Having the opportunity to serve has been nothing like I could describe. It has been the best of moments in people’s lives and it has been some of the toughest moments I have shared with others. You rejoice with those who rejoice; you weep with those who weep; and you are there with them throughout that process.

I have had opportunities to baptize Soldiers by chem light in the middle of Afghanistan. I have had opportunities to memorialize Soldiers in Afghanistan and a few other countries and be able to tell their families that we remembered them well. I have had opportunities to lead people to Christ in the middle of the desert and the mountains. I have been able to see people who were unsure about their faith come to know God more fully.


I have opportunity to perform religious services, so I can baptize people, or preach, or do some of those things. Also, if there are faith groups that maybe I don’t hold the same traditions, I can look to my peers on my left and my right, my chaplain friends are some of the faith group leaders that we use, I have opportunities to reach out to them and organize religious services for people in my units. So, that allows me to bridge people to someone they would have access to in normal circumstances.

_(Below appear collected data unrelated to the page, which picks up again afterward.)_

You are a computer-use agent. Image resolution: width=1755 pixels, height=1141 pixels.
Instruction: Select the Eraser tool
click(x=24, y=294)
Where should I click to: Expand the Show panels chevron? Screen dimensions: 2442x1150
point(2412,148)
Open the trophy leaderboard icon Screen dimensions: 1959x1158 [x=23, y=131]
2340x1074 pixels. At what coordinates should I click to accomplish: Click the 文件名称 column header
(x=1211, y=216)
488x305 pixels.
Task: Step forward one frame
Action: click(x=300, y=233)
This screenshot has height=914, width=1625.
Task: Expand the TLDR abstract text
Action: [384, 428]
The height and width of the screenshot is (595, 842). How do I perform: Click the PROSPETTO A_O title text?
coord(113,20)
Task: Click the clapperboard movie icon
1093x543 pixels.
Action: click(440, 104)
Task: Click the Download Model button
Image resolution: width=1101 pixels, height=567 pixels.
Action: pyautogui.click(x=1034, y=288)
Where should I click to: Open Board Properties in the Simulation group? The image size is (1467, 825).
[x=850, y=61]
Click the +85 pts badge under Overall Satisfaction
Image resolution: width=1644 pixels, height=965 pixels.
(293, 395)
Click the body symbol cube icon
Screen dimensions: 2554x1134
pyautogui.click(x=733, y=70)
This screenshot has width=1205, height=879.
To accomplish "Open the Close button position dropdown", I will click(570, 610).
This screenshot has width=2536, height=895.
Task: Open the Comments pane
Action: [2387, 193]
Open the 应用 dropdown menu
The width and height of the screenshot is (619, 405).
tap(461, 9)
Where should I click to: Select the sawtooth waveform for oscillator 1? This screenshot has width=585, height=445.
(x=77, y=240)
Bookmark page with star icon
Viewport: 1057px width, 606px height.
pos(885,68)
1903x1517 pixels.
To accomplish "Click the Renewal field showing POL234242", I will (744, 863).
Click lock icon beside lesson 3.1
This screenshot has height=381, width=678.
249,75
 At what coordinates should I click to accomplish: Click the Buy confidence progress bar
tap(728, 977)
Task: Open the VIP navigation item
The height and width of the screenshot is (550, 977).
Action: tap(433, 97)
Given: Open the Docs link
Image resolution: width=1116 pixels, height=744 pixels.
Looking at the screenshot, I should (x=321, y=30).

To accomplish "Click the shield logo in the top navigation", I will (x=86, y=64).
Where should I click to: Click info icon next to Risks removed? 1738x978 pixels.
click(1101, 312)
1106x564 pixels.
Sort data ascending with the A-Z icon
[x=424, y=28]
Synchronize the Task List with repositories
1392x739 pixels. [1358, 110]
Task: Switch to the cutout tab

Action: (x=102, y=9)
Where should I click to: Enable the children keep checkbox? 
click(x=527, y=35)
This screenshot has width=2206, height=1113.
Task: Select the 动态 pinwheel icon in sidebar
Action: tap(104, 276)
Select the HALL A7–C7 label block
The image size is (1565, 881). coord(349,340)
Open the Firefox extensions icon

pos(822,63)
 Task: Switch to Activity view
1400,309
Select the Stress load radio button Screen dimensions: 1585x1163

This is a ministry that requires the whole person. You are serving with your heart, your mind, your strength and your body. You need to be prayerfully minded; you need to understand that this is where you are called to serve; do your homework; do your research; study your theology; understand your theology, but also be confident in your theology so that you can work alongside others who are different than you. Understand your call. Understand that this is not a calling that you kind of decide to do because you need to retire from the Army, but it needs to be a choice for you and your family to live out this lifestyle and remain true to the call.